Provide a character-exact reproduction of the lines from the line with "This screenshot has width=1280, height=720." to the end of the entries.
[Dataset records — start]
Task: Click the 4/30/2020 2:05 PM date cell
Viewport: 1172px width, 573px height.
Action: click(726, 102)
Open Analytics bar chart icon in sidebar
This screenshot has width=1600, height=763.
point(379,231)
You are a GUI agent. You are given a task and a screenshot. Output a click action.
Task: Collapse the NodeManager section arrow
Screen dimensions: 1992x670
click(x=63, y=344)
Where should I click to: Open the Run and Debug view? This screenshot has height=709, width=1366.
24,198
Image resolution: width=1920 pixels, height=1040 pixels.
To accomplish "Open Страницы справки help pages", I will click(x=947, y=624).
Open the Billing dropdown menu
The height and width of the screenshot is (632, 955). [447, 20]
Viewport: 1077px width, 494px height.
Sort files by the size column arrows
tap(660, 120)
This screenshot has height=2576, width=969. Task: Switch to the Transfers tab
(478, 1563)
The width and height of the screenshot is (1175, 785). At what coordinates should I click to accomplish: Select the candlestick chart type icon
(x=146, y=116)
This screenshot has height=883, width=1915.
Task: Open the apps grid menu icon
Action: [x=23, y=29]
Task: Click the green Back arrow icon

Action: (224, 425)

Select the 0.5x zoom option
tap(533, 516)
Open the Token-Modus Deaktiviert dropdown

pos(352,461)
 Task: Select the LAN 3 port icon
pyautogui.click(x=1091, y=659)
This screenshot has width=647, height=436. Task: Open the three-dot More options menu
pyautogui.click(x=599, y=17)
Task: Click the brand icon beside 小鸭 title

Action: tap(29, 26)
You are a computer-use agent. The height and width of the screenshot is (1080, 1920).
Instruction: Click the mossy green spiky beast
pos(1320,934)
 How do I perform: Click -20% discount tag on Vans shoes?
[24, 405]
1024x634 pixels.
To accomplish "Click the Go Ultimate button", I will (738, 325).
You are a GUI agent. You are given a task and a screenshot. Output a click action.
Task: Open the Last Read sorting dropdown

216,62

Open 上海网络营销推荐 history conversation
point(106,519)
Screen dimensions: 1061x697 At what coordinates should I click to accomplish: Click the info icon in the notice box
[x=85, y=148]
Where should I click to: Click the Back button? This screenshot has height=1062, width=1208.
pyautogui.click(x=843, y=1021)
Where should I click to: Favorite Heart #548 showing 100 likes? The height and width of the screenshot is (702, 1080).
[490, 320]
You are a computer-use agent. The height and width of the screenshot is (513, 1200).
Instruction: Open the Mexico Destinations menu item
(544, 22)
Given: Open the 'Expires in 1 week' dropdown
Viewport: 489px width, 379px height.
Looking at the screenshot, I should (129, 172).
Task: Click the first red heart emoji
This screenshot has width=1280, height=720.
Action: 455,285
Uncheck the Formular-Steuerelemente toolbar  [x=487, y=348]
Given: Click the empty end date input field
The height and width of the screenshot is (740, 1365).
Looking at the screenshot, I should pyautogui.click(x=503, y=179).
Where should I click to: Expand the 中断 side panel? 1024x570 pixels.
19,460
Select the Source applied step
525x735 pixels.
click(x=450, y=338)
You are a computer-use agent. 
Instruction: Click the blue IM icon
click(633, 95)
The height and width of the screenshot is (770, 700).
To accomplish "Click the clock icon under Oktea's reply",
[Dataset records — finish]
> _Result_
This screenshot has width=1280, height=720.
Action: 455,285
Uncheck the Formular-Steuerelemente toolbar  [x=487, y=348]
Given: Click the empty end date input field
The height and width of the screenshot is (740, 1365).
Looking at the screenshot, I should pyautogui.click(x=503, y=179).
Where should I click to: Expand the 中断 side panel? 1024x570 pixels.
19,460
Select the Source applied step
525x735 pixels.
click(x=450, y=338)
You are a computer-use agent. 
Instruction: Click the blue IM icon
click(633, 95)
The height and width of the screenshot is (770, 700).
To accomplish "Click the clock icon under Oktea's reply",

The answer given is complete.